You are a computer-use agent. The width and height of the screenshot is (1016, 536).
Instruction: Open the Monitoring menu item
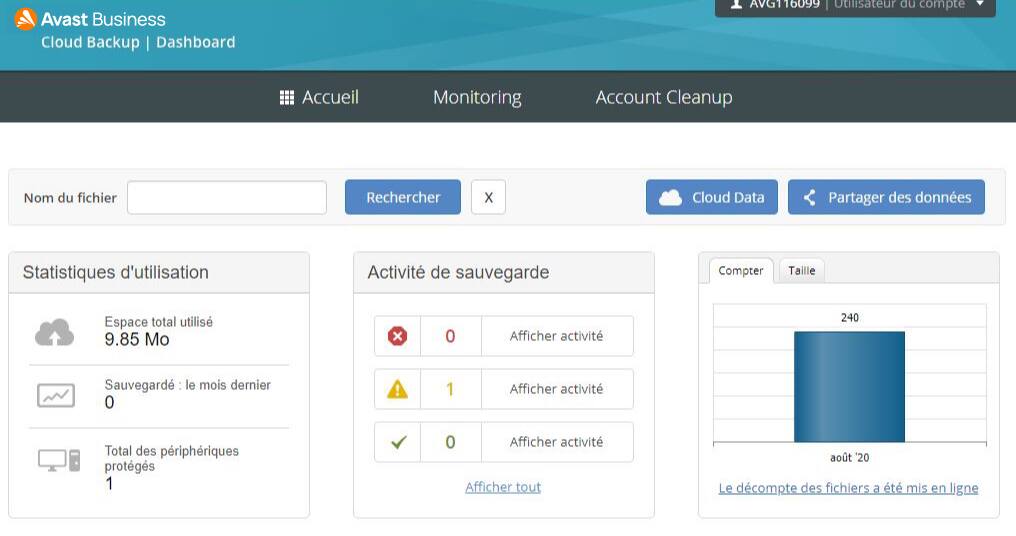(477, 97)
____________________
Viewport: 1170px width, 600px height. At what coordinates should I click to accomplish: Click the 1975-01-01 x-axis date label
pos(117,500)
____________________
EXERCISE
Write out everything from the line containing "Viewport: 1170px width, 600px" down to the line containing "pos(117,500)", swapping "date label" for "tick label" and leaving all else unchanged.

RESULT OF THIS EXERCISE
Viewport: 1170px width, 600px height. At what coordinates should I click to accomplish: Click the 1975-01-01 x-axis tick label
pos(117,500)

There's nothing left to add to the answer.